En Andalucía la pasión, muerte y resurrección se refleja en el día a día de sus gentes. Sean nativos o inmigrantes. O emigrantes: miles de andaluces que buscan la oportunidad que en su tierra les niegan. En las que no tienen una fuente de ingresos ni la expectativa de un trabajo: de manera especial los jóvenes menos de 25 años, con más de un 70% de desempleo, en las familias que están por perder o han perdido su hogar y se encuentran desamparadas. O en las personas que para costear con su triste pensión el encarecimiento del costo de la vida sacrifican su sonrisa y su  salud aunque el frío cale en sus huesos o el gusanillo del hambre no rompa la barrera de su vergüenza para pedir auxilio.
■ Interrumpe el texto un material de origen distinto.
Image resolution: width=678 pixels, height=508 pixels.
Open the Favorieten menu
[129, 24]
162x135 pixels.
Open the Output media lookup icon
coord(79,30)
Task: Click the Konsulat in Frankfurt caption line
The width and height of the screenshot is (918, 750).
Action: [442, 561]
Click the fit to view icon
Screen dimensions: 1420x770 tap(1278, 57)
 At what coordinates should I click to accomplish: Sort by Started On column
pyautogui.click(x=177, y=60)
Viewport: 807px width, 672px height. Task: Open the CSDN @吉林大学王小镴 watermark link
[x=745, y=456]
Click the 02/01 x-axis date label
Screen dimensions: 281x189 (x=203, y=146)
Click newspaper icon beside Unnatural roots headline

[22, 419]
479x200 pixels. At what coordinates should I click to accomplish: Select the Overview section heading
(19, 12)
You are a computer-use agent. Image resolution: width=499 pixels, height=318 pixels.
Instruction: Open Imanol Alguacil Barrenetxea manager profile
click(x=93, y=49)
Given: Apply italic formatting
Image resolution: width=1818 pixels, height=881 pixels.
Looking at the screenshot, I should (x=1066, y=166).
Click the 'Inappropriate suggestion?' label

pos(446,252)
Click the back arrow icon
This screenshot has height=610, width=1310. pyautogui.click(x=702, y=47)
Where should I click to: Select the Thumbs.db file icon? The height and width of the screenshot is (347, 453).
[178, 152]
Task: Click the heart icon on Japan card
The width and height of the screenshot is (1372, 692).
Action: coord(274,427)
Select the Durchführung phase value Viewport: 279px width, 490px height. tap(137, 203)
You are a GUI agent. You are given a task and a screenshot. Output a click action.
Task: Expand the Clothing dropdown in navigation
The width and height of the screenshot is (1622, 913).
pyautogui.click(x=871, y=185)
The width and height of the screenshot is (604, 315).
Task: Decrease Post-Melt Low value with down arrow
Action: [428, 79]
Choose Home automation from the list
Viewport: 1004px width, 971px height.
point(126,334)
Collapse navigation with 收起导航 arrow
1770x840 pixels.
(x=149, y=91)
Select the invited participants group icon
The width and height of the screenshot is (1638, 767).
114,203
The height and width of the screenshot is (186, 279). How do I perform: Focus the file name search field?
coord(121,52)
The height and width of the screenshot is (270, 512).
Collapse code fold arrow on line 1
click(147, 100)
Y entretanto, el capillita es posible que llore al ver al costalero en el retranqueo, o lo hizo hace un mes en la igualá. Sentimientos enfrentados. Ajeno al pesar, y quizá también al mensaje de la Iglesia que pretenden ser, centrado en la anécdota. Que Dios nos coja confesados: «El que esté libre de pecado, que tire la primera piedra».

Ratzinger ha dejado la Sede Vacante con el desafío más importante por delante ¿Será capaz la Iglesia de retomar el carácter revolucionario y el potencial emancipador que levantó e hizo andar a Lázaro, y que impulsó el hijo de María y José desde su nacimiento en el pesebre de Belén?